A leading figure at West Norfolk Young Carers has praised the our school's caring community for the work its members are doing during lockdown.
Sara Nurse is children and families’ lead at the charity, which provides support for young people who have caring responsibilities. Ordinarily, there would be fortnightly meetings at school for young carers, but like so many other aspects of life in lockdown, its work has become digital – but no less important.
“St Clement’s is absolutely amazing in the way it supports young carers,” she said. “There have been 26 pupils identified as being carers, of whom about 15 have chosen to get involved with us, and the school has a carer-friendly tick award from the Caring Together group, as well as a named member of staff who is the carers’ lead, and does a lot in school to promote awareness of care work.”
One young carer is Year Seven pupil Robyn Webster, whose first year in secondary school has been hugely disrupted by the pandemic, and who is now juggling home schooling with looking after her 15-year-old brother, who has learning disabilities and a range of medical issues.

» **Assigned task**
List every organization or school named in the young carers article above.

» **Data excerpt**

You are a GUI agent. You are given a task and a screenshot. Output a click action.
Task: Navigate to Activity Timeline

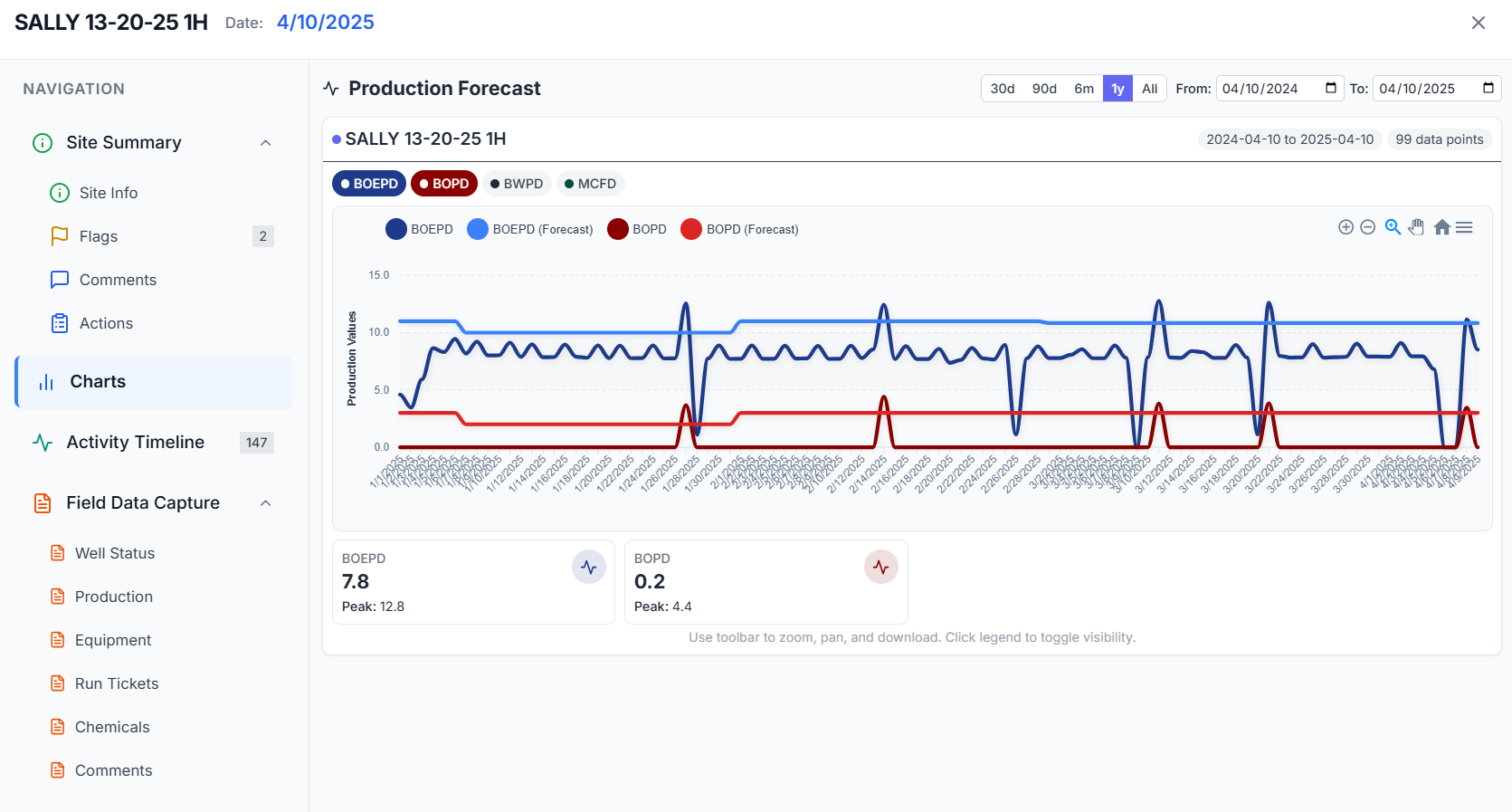[x=135, y=442]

» **Exercise solution**
West Norfolk Young Carers, St Clement's, Caring Together